As we began our research toward controlling overall employee benefit plan costs, we began by focusing on employee health. In our research, we became aware of an interesting model of healthcare delivered abroad in Taiwan. Interestingly, the Taiwanese pay their doctor in a similar way as they pay any other monthly bill such as their car payment or house payment. They continue these payments as long as they remain healthy. However, whenever they become sick they stop paying the doctor and receive treatment for free.
Obviously, this system is quite different than our own in the U.S. Ours is a symptom based system, and we in the insurance industry with our “managed care”, and our “negotiated discounts” have forced the US physician to be more of a businessman than we, as patients, would like for him to be. The casualty has been time, education, and follow up with the patient. Patient knowledge has become the critical missing element in the overall U.S. healthcare system. With this premise, we were prepared to test a new model for effectiveness.

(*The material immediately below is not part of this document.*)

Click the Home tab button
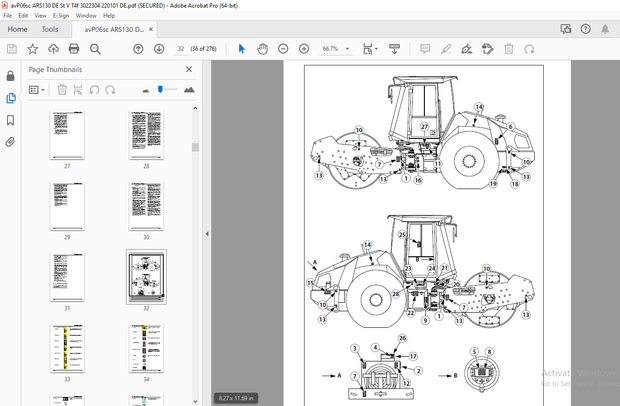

In 1997, our firm, along with one of our clients, the City of Asheville, embarked on a quest to test this ’new model’ of healthcare utilizing a format proposed by the UNC School of Pharmacy that utilized pharmacists meeting monthly with high risk patients to train them to manage their condition by providing the education and follow up that is so lacking in our current system. These efforts ultimately received national notoriety and became known as The Asheville Project or Ten City Challenge. In the years since inception, The Asheville Project has been the most studied, documented, peer reviewed, and published , disease management program in the country, and has now been implemented across the entire United States.